TEXT UNDER STUDY:
------
Exploring DSPy: Programming, not Prompting

May 2025

LLM builders still spend alarming amounts of time hand-crafting prompts. It's fragile, unscalable, and—once you need chains, memory, or error recovery—downright painful. DSPy flips that workflow on its head: write declarative signatures, then let an optimizer learn the best prompts and examples. Think ORM versus raw SQL, but for language models.

What a Signature Looks Like

Here's the same QA task in both paradigms. Try editing the inputs below to see how each approach handles different contexts and questions:

Context + Question (try editing either field)

Traditional Prompting

DSPy Signature

Why Signatures Beat Strings

A signature is metadata. Because DSPy can see the structure, it can:

Generate few-shot examples automatically from your training data
Apply optimization algorithms like BootstrapFewShot, MIPRO, and BootstrapFewShotWithRandomSearch
Swap underlying models without touching a single prompt string
Optimize entire pipelines end-to-end rather than individual components in isolation

The Optimization Advantage

Traditional prompt engineering doesn't scale. You manually tune prompts for one model, then start over when switching to another. DSPy's optimizers solve this by treating prompts as learnable parameters:

# Define your pipeline once
class MultiHopQA(dspy.Module):
    def __init__(self):
        self.retrieve = dspy.Retrieve(k=3)
------
DATA SEGMENT:
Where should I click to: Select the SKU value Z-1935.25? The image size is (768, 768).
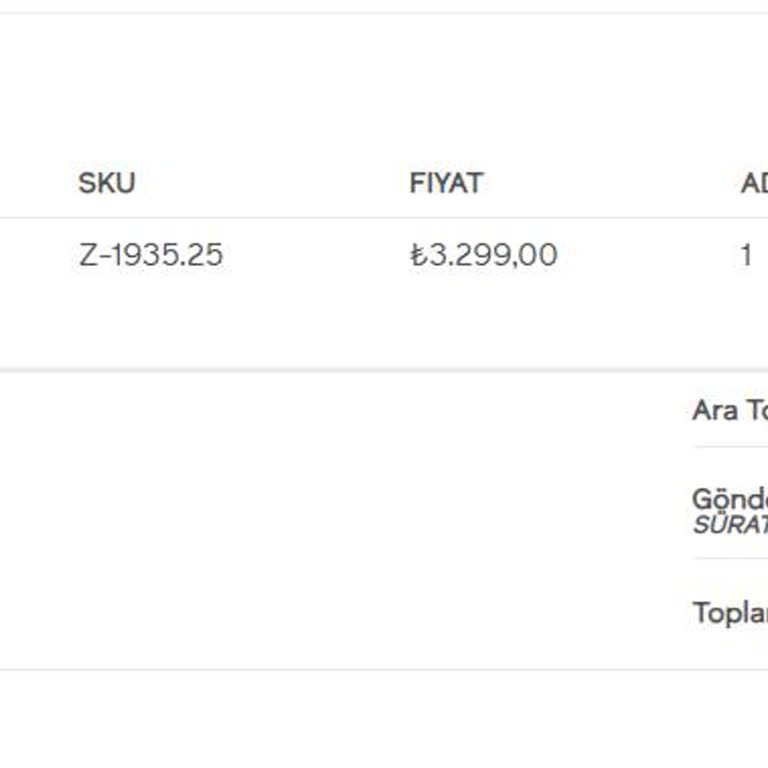pyautogui.click(x=150, y=255)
------
TASK ITEM:
What comparison does the DSPy article use to describe DSPy versus hand-crafting prompts?

SOLUTION:
ORM versus raw SQL, but for language models.